院長のひとり言

ある日の出来事
昨日、受付に新患の、おじいちゃんが来られた。
「おはようございます。初めてでしょうか?」と私が対応すると、「しばらく入院させてくれんかな?」と第一声。
私は、「ここは入院はできないんですよ」と答えたら、そのおじいちゃん、着替えなど宿泊の準備万全で、「しばらく泊まらせてくれんね!」・・・
私は、「早く治れば入院しなくてもいいでしょう?」 「ここは、早く治すのが得意だから」
するとおじいちゃん「じゃぁ、やってもらおうか」

症状は思ったより、そんなにひどくない。
ウチのスタッフが詳しくお話しを伺い、後から聞いた話しだが、高齢で一人暮らし、身よりもなく遠方の為、通院も大変で何より一人で生活するのがかなり大変で疲れた為、しばらく入院してゆっくりしたいらしい。
治療後、スタスタと軽やかに歩いて待合室へ行かれたが、受付で、「やっぱり、入院する所を探すよ」と言われ、タクシ-で笑顔で手を振りながら、ありがとう!と言って帰って行きました。

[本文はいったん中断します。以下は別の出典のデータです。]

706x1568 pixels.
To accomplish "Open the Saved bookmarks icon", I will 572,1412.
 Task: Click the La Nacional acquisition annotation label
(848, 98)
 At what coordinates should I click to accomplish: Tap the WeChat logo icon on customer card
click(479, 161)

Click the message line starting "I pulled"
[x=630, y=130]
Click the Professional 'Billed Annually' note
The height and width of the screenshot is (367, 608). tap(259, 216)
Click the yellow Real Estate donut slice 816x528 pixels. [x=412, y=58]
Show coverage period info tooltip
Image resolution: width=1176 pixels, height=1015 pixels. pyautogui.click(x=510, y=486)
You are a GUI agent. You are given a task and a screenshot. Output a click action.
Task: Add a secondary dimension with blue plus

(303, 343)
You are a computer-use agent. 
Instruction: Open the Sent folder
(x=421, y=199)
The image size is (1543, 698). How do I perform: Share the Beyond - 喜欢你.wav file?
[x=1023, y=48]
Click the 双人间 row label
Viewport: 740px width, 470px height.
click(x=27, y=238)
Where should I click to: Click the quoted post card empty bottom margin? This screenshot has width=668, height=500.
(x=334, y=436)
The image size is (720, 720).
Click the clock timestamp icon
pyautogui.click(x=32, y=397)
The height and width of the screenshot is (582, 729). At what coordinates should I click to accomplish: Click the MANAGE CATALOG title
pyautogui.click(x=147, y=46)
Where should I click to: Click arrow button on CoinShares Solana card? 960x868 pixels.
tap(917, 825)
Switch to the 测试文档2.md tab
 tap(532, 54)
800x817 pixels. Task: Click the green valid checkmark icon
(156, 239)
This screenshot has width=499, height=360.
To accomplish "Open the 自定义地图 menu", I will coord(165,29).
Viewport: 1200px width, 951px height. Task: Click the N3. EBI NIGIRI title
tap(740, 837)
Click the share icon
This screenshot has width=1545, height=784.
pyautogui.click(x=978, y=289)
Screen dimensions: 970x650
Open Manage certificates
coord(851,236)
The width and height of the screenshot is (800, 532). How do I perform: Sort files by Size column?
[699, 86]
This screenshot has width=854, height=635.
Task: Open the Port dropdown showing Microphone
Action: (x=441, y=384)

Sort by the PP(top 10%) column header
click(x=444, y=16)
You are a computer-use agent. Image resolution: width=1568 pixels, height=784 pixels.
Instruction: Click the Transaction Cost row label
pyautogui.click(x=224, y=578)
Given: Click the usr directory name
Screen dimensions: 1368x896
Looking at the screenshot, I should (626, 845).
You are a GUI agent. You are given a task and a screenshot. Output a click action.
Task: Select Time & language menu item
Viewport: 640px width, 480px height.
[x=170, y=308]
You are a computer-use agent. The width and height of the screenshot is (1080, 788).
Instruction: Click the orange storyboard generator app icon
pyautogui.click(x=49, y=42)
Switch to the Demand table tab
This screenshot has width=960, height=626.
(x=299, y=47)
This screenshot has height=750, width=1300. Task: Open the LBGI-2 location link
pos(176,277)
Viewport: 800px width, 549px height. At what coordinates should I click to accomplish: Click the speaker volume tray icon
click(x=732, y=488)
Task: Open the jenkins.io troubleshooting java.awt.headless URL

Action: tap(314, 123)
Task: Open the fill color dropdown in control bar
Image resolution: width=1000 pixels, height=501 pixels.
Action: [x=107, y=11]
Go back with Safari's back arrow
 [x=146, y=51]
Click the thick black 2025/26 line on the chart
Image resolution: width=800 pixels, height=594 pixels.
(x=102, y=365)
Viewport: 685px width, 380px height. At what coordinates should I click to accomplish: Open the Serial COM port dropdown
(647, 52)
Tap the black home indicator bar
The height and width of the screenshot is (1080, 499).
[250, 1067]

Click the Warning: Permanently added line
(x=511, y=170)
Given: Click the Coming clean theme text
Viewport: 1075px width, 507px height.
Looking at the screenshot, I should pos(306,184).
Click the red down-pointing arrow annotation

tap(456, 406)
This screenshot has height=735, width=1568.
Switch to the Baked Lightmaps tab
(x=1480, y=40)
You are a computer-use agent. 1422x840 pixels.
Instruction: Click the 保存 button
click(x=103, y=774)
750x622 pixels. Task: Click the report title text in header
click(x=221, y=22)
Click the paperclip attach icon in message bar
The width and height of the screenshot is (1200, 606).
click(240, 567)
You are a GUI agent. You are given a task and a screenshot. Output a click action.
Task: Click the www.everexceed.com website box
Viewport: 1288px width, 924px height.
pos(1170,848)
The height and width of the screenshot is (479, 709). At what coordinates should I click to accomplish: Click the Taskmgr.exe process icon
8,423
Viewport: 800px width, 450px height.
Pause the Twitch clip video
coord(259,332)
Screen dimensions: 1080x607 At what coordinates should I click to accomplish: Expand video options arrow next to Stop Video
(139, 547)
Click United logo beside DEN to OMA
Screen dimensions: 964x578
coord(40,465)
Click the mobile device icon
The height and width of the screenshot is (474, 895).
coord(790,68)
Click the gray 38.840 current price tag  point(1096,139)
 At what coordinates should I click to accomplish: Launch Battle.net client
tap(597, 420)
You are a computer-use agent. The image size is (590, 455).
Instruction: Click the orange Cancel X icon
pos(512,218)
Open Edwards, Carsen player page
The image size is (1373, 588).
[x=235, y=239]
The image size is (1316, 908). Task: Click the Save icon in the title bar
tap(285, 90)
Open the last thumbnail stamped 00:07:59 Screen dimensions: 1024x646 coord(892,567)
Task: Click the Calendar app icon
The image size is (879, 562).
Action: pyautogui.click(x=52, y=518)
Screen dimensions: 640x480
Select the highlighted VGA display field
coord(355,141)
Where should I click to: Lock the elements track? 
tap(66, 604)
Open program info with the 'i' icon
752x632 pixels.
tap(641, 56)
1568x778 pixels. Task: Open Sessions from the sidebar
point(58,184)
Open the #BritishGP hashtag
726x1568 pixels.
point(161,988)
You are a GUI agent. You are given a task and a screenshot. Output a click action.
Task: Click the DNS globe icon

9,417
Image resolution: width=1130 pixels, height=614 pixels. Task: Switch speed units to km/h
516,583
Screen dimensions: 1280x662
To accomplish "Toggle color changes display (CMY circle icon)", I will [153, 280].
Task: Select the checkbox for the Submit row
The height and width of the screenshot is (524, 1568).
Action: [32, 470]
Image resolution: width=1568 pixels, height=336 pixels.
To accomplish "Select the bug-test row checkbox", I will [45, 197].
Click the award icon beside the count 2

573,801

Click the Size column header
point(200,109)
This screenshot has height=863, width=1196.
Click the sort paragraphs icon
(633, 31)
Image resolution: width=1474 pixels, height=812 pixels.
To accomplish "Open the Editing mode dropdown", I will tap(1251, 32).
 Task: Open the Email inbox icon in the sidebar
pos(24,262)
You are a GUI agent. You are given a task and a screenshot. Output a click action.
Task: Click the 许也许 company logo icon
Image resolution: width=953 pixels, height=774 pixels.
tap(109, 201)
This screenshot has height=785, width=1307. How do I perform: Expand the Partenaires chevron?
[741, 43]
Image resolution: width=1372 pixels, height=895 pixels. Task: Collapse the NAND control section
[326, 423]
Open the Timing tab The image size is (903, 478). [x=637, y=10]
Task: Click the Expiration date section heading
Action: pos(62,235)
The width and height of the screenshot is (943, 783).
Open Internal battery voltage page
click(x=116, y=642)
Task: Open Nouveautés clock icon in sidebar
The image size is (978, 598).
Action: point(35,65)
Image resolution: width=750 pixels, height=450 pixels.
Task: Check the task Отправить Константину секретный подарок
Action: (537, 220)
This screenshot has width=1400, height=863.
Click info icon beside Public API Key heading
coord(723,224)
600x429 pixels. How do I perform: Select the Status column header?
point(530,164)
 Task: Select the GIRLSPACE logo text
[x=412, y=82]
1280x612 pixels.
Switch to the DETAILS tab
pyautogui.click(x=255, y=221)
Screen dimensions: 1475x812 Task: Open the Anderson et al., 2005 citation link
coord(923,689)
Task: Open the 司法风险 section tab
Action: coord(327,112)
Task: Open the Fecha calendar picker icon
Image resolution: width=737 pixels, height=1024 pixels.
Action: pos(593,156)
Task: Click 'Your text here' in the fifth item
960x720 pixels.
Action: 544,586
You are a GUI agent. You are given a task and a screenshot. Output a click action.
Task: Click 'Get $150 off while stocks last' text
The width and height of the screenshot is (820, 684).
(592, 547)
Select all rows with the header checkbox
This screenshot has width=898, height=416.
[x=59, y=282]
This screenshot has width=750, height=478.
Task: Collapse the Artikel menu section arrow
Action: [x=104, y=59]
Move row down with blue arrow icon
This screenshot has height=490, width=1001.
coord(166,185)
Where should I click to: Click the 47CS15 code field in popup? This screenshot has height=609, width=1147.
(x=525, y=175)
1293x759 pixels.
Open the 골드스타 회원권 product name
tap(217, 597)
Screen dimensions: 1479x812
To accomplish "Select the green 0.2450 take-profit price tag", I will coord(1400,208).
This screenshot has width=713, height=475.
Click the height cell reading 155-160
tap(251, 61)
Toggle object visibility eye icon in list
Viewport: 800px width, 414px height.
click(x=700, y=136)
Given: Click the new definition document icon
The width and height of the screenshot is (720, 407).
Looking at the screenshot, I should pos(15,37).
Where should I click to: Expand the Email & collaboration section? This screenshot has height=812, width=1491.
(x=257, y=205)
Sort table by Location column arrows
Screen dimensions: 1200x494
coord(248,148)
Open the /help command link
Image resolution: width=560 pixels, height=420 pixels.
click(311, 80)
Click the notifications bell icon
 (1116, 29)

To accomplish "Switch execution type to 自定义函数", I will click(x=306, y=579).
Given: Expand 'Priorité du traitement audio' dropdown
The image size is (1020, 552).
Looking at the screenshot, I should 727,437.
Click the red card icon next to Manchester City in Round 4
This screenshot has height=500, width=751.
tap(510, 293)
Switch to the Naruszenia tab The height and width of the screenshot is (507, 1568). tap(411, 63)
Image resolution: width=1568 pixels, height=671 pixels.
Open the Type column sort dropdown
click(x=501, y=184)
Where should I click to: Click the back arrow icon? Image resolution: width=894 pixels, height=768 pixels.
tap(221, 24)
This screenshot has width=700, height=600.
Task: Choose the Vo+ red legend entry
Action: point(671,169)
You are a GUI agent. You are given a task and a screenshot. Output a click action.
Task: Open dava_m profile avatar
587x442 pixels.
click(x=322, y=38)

世の中には、この様に一人暮らしで身寄りもなく、病気が治っても自宅へ帰って一人で暮らせない御年寄りの方が、たくさんいらっしゃるんだなぁ~と、今まで実感した事がなかったので、すごく考えさせられた。
だれでも、いずれ齢をとるわけで、今まで以上に年配の方に、優しく思いやりを持ち接して行きたいなと思う体験でした。